Dispelling the Myth of Using Comment Tags in SEO - The List (Page 3 of 4 ) Here are a few of the reasons why search engines could factor comment tags in rankings.
- Misuse of the comment tag: Often, inserting a comment tag inside a font tag will cancel out the comment. It will get treated as any other text included in the font tags. This includes page elements and tags where the comment tag would be treated as anything other than invisible comment in the code.

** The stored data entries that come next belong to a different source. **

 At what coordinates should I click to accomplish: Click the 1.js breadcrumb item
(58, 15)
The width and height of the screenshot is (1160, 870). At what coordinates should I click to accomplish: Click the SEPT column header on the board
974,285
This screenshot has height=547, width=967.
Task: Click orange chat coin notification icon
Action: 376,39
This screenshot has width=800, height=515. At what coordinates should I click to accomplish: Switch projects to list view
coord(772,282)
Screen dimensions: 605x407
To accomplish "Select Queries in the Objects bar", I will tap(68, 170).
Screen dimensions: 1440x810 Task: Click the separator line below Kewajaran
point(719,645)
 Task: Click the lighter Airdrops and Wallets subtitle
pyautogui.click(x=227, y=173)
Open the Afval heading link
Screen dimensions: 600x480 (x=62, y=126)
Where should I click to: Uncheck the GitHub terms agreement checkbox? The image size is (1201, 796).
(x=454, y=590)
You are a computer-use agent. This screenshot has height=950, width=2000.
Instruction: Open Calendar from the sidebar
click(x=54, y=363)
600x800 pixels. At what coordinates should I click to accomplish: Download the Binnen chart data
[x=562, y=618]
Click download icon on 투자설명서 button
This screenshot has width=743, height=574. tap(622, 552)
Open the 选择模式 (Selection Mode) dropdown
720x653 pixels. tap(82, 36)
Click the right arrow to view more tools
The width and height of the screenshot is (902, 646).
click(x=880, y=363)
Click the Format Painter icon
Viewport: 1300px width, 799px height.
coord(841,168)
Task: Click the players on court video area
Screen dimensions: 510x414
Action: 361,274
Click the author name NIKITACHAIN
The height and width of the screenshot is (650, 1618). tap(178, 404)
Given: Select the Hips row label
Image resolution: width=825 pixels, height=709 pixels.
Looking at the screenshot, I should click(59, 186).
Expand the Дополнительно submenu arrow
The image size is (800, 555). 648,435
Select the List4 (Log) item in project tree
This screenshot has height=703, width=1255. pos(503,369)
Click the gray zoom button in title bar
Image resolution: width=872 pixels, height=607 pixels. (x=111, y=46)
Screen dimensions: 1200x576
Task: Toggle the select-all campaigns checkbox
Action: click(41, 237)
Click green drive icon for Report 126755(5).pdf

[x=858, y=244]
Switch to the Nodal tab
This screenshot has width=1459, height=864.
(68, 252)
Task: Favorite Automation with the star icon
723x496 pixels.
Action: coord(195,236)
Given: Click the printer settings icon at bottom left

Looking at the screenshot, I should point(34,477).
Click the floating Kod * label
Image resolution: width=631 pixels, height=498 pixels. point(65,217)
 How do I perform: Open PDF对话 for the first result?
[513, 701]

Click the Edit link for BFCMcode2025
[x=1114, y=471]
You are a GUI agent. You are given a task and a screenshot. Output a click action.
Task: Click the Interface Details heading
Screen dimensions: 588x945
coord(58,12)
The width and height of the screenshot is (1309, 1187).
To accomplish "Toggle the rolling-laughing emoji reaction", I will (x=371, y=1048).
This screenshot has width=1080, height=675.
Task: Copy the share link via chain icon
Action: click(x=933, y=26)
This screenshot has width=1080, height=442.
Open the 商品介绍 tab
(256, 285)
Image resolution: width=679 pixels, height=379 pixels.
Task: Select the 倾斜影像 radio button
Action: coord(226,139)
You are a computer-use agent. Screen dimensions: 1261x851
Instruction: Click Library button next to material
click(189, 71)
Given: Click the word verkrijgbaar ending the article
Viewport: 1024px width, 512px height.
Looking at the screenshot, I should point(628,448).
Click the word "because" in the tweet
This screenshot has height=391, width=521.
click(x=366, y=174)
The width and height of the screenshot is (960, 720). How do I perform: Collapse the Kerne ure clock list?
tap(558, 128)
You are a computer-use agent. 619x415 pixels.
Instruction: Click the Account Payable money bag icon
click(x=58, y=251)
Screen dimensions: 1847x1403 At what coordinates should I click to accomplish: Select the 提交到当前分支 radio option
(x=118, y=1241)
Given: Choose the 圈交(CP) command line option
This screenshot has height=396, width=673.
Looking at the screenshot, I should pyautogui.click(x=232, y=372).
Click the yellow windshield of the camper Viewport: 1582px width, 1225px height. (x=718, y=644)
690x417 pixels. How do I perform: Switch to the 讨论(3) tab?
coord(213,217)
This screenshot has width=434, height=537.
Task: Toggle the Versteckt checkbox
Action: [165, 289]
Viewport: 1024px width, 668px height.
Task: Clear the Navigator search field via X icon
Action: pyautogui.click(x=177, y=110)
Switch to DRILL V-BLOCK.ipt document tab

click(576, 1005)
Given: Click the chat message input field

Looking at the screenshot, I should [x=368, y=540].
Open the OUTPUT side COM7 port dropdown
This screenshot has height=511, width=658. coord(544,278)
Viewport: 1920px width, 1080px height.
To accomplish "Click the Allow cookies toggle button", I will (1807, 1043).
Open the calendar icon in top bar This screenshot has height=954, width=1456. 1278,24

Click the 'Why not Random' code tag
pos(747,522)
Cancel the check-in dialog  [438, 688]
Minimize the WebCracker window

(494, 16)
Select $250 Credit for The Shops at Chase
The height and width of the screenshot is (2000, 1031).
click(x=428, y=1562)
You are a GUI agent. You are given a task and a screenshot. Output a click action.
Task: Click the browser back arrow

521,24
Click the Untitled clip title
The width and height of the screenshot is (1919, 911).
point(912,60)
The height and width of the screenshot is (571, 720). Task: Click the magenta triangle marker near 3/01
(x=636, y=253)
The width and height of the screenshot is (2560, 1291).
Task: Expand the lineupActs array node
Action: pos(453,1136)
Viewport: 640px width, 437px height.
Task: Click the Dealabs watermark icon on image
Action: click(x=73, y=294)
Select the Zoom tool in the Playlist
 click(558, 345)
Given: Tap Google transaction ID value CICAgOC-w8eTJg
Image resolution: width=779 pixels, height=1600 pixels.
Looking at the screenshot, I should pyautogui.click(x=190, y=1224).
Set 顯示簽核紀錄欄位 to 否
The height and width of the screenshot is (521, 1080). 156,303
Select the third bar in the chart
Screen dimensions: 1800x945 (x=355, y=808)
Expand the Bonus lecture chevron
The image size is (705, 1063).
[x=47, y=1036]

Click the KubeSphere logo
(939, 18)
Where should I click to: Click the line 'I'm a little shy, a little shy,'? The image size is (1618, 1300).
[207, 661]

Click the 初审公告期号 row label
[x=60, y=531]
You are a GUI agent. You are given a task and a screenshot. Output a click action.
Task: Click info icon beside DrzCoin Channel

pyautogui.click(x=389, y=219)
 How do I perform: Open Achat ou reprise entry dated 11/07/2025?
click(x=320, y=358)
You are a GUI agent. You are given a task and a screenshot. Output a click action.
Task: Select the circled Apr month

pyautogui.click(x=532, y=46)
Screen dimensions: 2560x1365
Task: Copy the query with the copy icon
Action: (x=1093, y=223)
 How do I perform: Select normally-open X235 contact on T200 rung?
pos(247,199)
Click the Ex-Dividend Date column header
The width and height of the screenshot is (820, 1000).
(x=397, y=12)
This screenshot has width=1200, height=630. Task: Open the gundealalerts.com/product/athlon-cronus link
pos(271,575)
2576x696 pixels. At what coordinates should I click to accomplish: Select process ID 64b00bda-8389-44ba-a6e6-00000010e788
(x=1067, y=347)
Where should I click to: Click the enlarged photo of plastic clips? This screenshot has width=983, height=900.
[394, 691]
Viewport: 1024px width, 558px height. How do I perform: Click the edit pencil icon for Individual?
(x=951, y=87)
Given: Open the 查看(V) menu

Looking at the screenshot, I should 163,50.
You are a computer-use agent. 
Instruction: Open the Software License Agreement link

- Characters in comment tags: Character references are often used to represent signs on the page that would not normally display. Illegal characters such as "ÿþ" will also display comments incorrectly. To illustrate, consider this article and the examples of comment tags used throughout: In order for the publisher to properly display these comment tags, they had to use special characters to make the comment tags visible. Otherwise, these tags would be invisible to the user. To do so, the publisher would format the comment tags as such.
<!-- this is a comment -->
&lt; means the sign for <
> means the sign for >
This would be picked up by search engines as normal visible text, but not as a comment in the code. Test this example out for yourself: do a search for your test phrase in the search engine that spiders your page. You will find that the search engine picks up this information.
- Poorly formed comments: Comment tags that are not formatted correctly will not appear as comments. To illustrate here are some examples of a proper comment tag and poorly formatted one.
Proper Comment Tag: <!-- proper comment tag -->
Improper Comment Tag: <!---improper comment tag-> or <-- improper comment tag -->
- Browsers: Some older versions of web browsers could inadvertently format comment tags incorrectly. Most often this is the case when you combine improperly coded comments on the page with an older browser that is unable to treat them as text. It can even crash your browser! While most people these days use browsers that are compatible to current HTML standards, there's a chance that readers may see something different than you intended.